In the 1980s and 1990s, Southeast Asia became a world center for the establishment of national parks designed to foster the new conservation objectives of "collaborative management" and "ecotourism" development. Yet, by the start of the twenty-first century, these national parks programs had become notorious for their failure to achieve their management goals. International conservation organizations continued to sponsor park programs that excluded villagers from accessing the resources of the parks; meanwhile, the destruction of the parks' flora and fauna increased due to extensive logging and other forms of large-scale exploitation.

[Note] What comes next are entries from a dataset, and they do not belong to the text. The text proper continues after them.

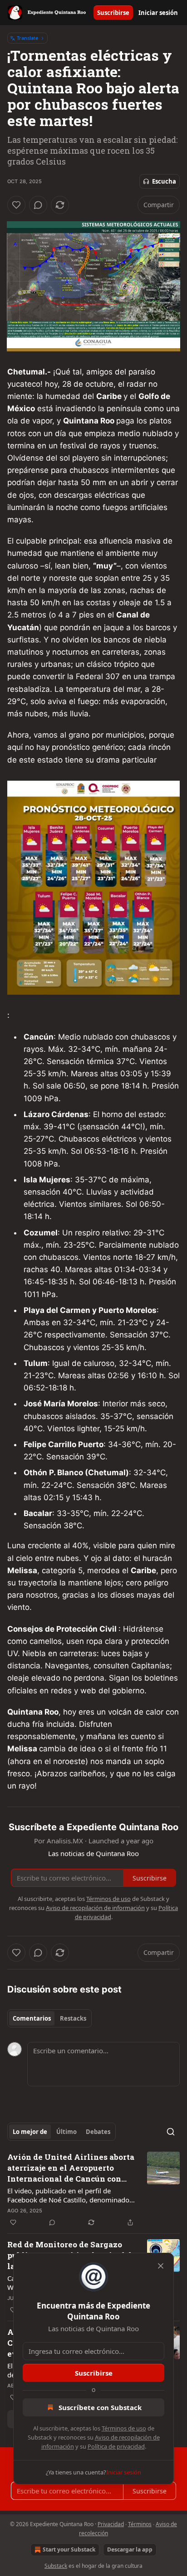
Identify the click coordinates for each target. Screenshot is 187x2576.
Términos (140, 2524)
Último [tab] (66, 2132)
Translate (27, 37)
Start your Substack (69, 2549)
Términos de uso (124, 2428)
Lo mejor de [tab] (30, 2132)
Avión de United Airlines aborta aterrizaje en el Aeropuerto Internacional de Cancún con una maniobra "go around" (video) (70, 2168)
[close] (160, 2266)
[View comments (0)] (38, 205)
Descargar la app (130, 2549)
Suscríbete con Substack (100, 2407)
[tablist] (49, 2018)
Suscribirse (113, 13)
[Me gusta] (16, 205)
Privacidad (111, 2524)
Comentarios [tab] (32, 2018)
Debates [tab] (98, 2132)
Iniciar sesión (158, 13)
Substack (55, 2566)
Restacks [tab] (73, 2018)
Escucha (164, 181)
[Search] (171, 2132)
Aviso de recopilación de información (95, 1908)
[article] (93, 2190)
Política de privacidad (116, 2446)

Through an examination of management plans, government documents, the writings of conservationists, and reports from local journals and newspapers, this dissertation will put the recent history of national park development in Southeast Asia into a longer-term historical context of international conservation, colonial initiatives, and nation-state building. This dissertation will present case studies of parks in Malaysia, Indonesia, and Vietnam in order to illustrate specific examples of the conflicts that were manifested in the process of the implementation of national parks in the region. Through an analysis of the findings of the case studies, the research will identify common defining conflicts facing national parks in contemporary Southeast Asia.

Case studies from Indonesia and Vietnam reveal that the failure of these nations' parks to achieve their management objectives was not the result of international NGOs and the imposition of their exclusionary conservation projects, but a consequence of increasing political decentralization, and the ongoing struggles between regional and national leaders over the control of natural resources. The history of Malaysia's national park, however, reveals that through a process of debate and contestation, it was possible to design an enduring national park program that reconciled the interests of local, national, and international groups. Ultimately, this dissertation suggests that the conception of a "national park" as a fixed archetype to be applied globally has been deficient. A new conception of the "national park" as an adaptable model designed to address specific and unique cultural and social contexts is essential for the future success of national parks programs in Southeast Asia.